Piazza Brin aveva in quegli anni (non so quante altre città possedessero opere simili) un’importante testimonianza, che documentava nella più bella piazza della città i nuovi tempi dell’arte, già allora sottoposta a svolte e proclami che incitavano al rinnovamento del linguaggio. Era infatti normale per chi ammirava la fontana rilevarne la modernità e tale attributo veniva quasi sempre declinato con l’eccentrico, il trasgressivo, lo stravagante.
La fontana di Mirko, invece, è un prelibato frutto della intelligente creatività del celebre scultore e, come ogni sua opera, la modellazione fortemente umanizzata è mirata “a trasmettere idee, evocare sentimenti, rievocare miti arcaici, raccontare la vita delle cose e degli uomini”. La modernità della familiare e festosa fontana risiede inoltre nella capacità di muovere riflessioni, di scuotere la nostra sensibilità, di alimentare un duraturo dialogo, di indurci a scoprirne le voci. E non è un caso se, sorprendentemente, Mirko Basaldella la intitolò Vocalità*.

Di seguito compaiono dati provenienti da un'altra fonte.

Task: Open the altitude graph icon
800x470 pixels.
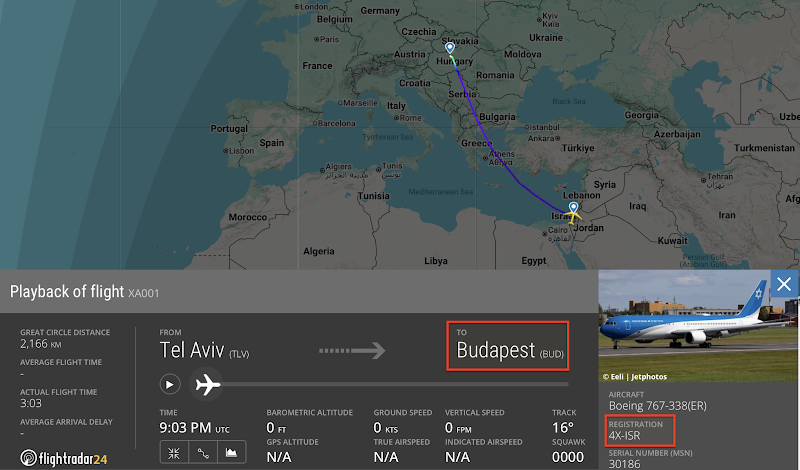Action: click(231, 453)
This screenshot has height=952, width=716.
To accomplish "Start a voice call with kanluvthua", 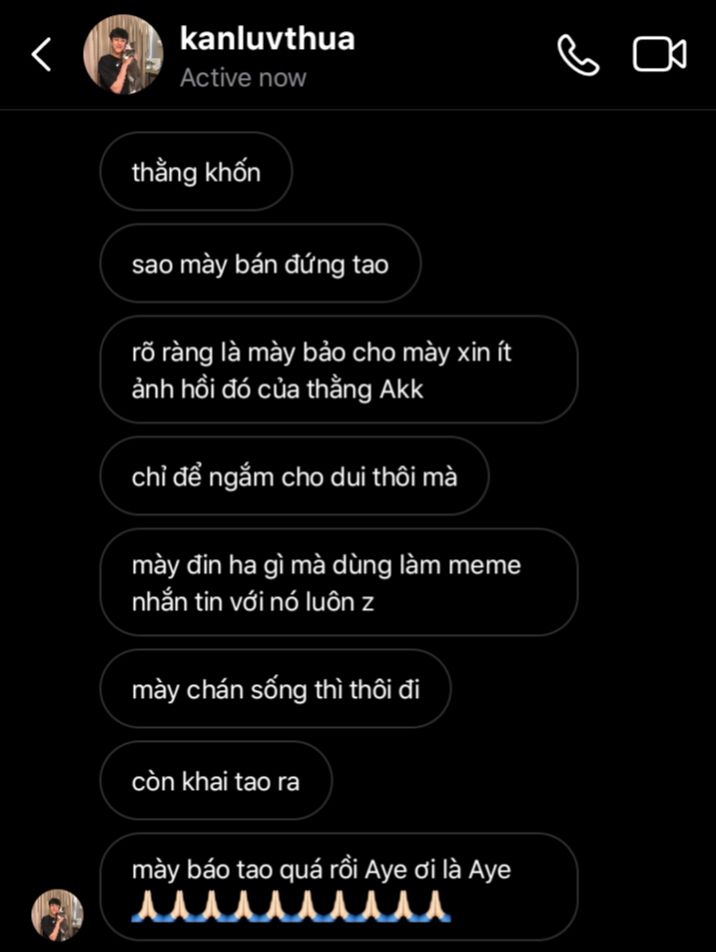I will tap(578, 55).
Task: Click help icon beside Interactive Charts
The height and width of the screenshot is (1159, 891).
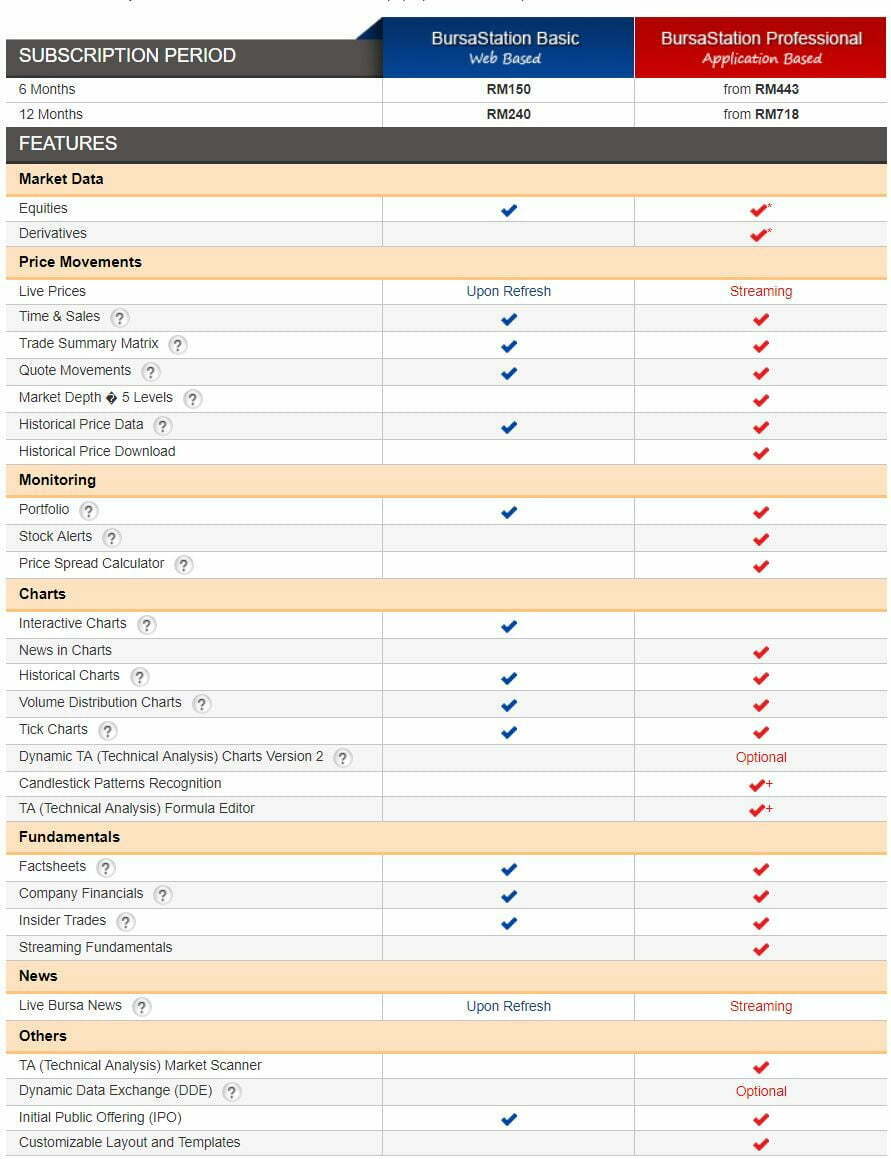Action: [147, 625]
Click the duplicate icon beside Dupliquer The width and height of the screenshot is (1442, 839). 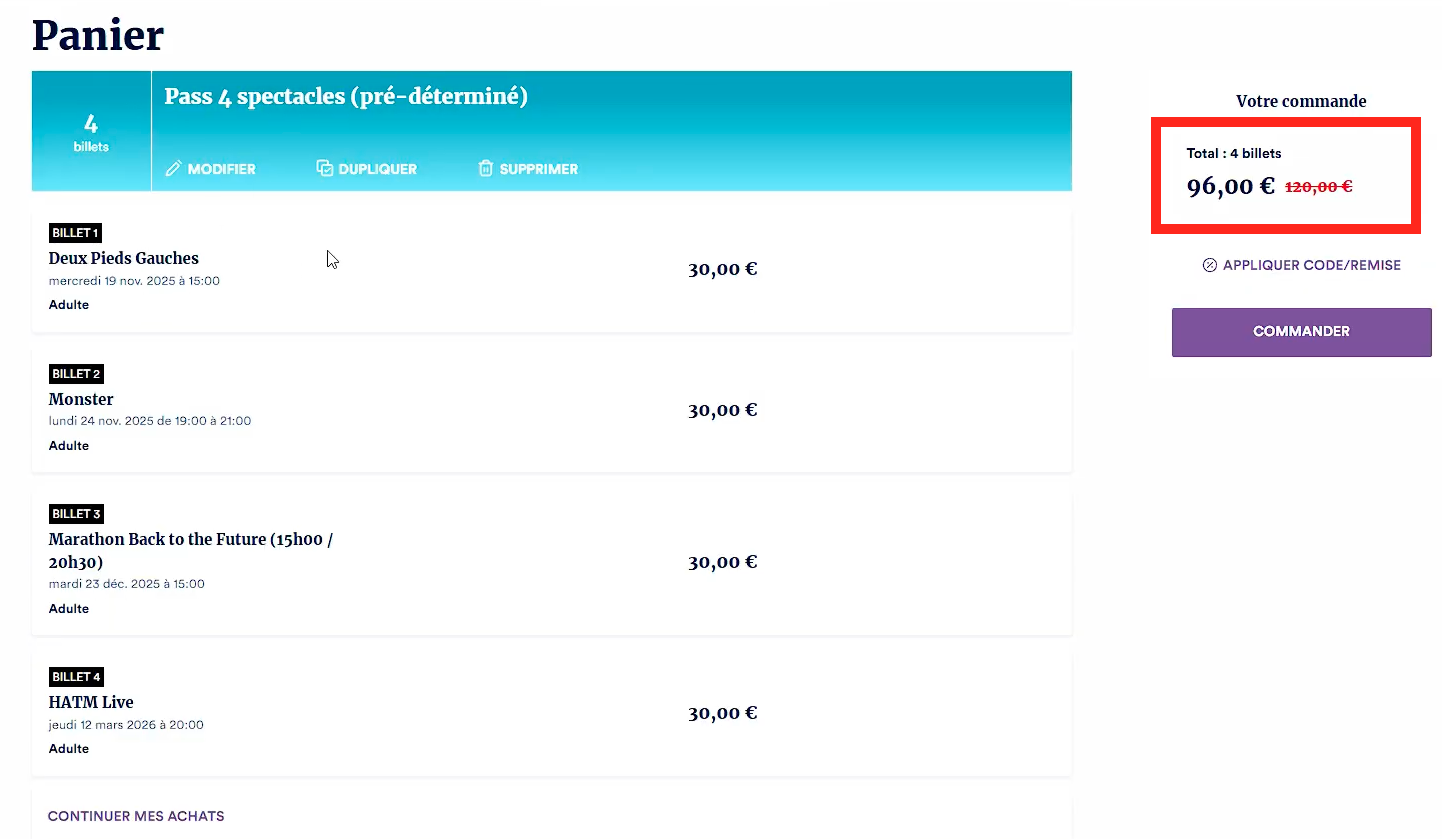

Dal mese scorso, finalmente, dopo un radicale restauro, la fontana si ripropone agli spezzini nell’originaria e giovanile bellezza ed i segni di quasi cinquantanni di vita sono totalmente scomparsi.
Nella popolare piazza è mutato rapidamente il tessuto della spezzinità, oggi allargato all’auspicabile contributo di uomini e donne di lontani paesi e di ben altre culture e tradizioni, ormai stabilmente insediati nel quartiere umbertino, che ha nell’amato dono di Mirko un simbolo della sua recente storia. Intorno a questa opera, così lontana dalla drammatica espressività di altre importanti realizzazioni dell’artista, tantissime famiglie di piazza Brin hanno trascorso ore felici e rilassanti, giovandosi della autorevole e amichevole presenza di questo insolito e ammirabile testimone. Sarebbe, quindi, imperdonabile fermarsi soltanto ad ammirare più o meno frettolosamente la fontana di Mirko: noi spezzini e, ancor più chi nel suo cuore continua riservare uno spazio a piazza Brin, deve amarla, nella consapevolezza che essa rappresenta un bene culturale da difendere e un indelebile simbolo del proprio vissuto. Nel mio, ovviamente, è ben impressa.
*Nel 1953 Mirko aveva realizzato due sculture in bronzo, dai titoli Le voci e Le piccole voci, chiaramente ispiratrici della fontana di piazza Brin.